--- START ---

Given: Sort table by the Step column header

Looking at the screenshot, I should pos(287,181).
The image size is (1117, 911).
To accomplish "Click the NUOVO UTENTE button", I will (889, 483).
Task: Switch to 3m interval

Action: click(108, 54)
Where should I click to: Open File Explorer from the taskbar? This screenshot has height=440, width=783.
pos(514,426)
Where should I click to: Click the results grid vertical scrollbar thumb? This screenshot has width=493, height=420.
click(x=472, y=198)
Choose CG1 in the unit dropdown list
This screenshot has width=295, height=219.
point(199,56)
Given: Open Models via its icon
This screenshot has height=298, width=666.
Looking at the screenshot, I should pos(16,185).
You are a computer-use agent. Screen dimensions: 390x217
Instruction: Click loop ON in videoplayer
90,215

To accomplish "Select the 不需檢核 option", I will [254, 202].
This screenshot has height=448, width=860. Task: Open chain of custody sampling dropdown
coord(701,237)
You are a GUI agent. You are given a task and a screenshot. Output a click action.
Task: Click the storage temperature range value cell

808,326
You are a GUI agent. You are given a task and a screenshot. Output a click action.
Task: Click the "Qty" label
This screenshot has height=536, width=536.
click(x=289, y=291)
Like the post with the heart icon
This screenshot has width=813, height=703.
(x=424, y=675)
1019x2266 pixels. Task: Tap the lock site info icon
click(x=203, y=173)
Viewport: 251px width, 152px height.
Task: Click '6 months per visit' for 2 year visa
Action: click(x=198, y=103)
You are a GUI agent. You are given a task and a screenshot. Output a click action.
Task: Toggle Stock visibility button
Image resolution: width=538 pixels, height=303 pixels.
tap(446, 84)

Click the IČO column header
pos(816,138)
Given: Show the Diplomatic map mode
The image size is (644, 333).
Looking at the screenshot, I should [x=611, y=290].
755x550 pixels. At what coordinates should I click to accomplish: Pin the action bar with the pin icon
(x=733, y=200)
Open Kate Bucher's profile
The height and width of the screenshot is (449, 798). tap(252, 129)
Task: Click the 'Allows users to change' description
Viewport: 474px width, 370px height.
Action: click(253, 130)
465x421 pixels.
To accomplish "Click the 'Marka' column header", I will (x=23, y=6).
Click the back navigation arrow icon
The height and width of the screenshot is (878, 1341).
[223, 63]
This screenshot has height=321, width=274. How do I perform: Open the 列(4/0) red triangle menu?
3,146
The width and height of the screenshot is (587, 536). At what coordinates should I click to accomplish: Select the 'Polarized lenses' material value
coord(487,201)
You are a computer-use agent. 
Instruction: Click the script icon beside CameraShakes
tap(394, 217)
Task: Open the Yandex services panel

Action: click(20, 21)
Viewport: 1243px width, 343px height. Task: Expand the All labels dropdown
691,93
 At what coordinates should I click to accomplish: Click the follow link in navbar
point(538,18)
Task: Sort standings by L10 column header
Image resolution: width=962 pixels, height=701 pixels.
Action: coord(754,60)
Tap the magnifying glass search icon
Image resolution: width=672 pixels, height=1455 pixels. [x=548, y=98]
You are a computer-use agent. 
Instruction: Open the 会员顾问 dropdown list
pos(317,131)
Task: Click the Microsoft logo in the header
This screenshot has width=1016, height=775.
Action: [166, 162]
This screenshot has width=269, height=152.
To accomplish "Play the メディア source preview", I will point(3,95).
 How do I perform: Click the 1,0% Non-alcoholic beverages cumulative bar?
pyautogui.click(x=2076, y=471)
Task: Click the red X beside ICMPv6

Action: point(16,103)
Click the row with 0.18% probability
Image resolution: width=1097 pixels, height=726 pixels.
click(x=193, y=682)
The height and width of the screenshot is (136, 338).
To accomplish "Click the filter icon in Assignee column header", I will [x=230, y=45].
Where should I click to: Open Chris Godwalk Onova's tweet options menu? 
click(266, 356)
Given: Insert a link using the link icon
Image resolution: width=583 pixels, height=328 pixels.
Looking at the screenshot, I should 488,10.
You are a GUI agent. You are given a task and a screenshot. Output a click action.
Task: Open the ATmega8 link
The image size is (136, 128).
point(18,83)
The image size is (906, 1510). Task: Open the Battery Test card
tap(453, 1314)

--- END ---

About this exercise: Reproduce each record exactly as it appears.

Response:
Given: Sort table by the Step column header

Looking at the screenshot, I should pos(287,181).
The image size is (1117, 911).
To accomplish "Click the NUOVO UTENTE button", I will (889, 483).
Task: Switch to 3m interval

Action: click(108, 54)
Where should I click to: Open File Explorer from the taskbar? This screenshot has height=440, width=783.
pos(514,426)
Where should I click to: Click the results grid vertical scrollbar thumb? This screenshot has width=493, height=420.
click(x=472, y=198)
Choose CG1 in the unit dropdown list
This screenshot has width=295, height=219.
point(199,56)
Given: Open Models via its icon
This screenshot has height=298, width=666.
Looking at the screenshot, I should pos(16,185).
You are a computer-use agent. Screen dimensions: 390x217
Instruction: Click loop ON in videoplayer
90,215

To accomplish "Select the 不需檢核 option", I will [254, 202].
This screenshot has height=448, width=860. Task: Open chain of custody sampling dropdown
coord(701,237)
You are a GUI agent. You are given a task and a screenshot. Output a click action.
Task: Click the storage temperature range value cell

808,326
You are a GUI agent. You are given a task and a screenshot. Output a click action.
Task: Click the "Qty" label
This screenshot has height=536, width=536.
click(x=289, y=291)
Like the post with the heart icon
This screenshot has width=813, height=703.
(x=424, y=675)
1019x2266 pixels. Task: Tap the lock site info icon
click(x=203, y=173)
Viewport: 251px width, 152px height.
Task: Click '6 months per visit' for 2 year visa
Action: click(x=198, y=103)
You are a GUI agent. You are given a task and a screenshot. Output a click action.
Task: Toggle Stock visibility button
Image resolution: width=538 pixels, height=303 pixels.
tap(446, 84)

Click the IČO column header
pos(816,138)
Given: Show the Diplomatic map mode
The image size is (644, 333).
Looking at the screenshot, I should [x=611, y=290].
755x550 pixels. At what coordinates should I click to accomplish: Pin the action bar with the pin icon
(x=733, y=200)
Open Kate Bucher's profile
The height and width of the screenshot is (449, 798). tap(252, 129)
Task: Click the 'Allows users to change' description
Viewport: 474px width, 370px height.
Action: click(253, 130)
465x421 pixels.
To accomplish "Click the 'Marka' column header", I will (x=23, y=6).
Click the back navigation arrow icon
The height and width of the screenshot is (878, 1341).
[223, 63]
This screenshot has height=321, width=274. How do I perform: Open the 列(4/0) red triangle menu?
3,146
The width and height of the screenshot is (587, 536). At what coordinates should I click to accomplish: Select the 'Polarized lenses' material value
coord(487,201)
You are a computer-use agent. 
Instruction: Click the script icon beside CameraShakes
tap(394, 217)
Task: Open the Yandex services panel

Action: click(20, 21)
Viewport: 1243px width, 343px height. Task: Expand the All labels dropdown
691,93
 At what coordinates should I click to accomplish: Click the follow link in navbar
point(538,18)
Task: Sort standings by L10 column header
Image resolution: width=962 pixels, height=701 pixels.
Action: coord(754,60)
Tap the magnifying glass search icon
Image resolution: width=672 pixels, height=1455 pixels. [x=548, y=98]
You are a computer-use agent. 
Instruction: Open the 会员顾问 dropdown list
pos(317,131)
Task: Click the Microsoft logo in the header
This screenshot has width=1016, height=775.
Action: [166, 162]
This screenshot has width=269, height=152.
To accomplish "Play the メディア source preview", I will point(3,95).
 How do I perform: Click the 1,0% Non-alcoholic beverages cumulative bar?
pyautogui.click(x=2076, y=471)
Task: Click the red X beside ICMPv6

Action: point(16,103)
Click the row with 0.18% probability
Image resolution: width=1097 pixels, height=726 pixels.
click(x=193, y=682)
The height and width of the screenshot is (136, 338).
To accomplish "Click the filter icon in Assignee column header", I will [x=230, y=45].
Where should I click to: Open Chris Godwalk Onova's tweet options menu? 
click(266, 356)
Given: Insert a link using the link icon
Image resolution: width=583 pixels, height=328 pixels.
Looking at the screenshot, I should 488,10.
You are a GUI agent. You are given a task and a screenshot. Output a click action.
Task: Open the ATmega8 link
The image size is (136, 128).
point(18,83)
The image size is (906, 1510). Task: Open the Battery Test card
tap(453, 1314)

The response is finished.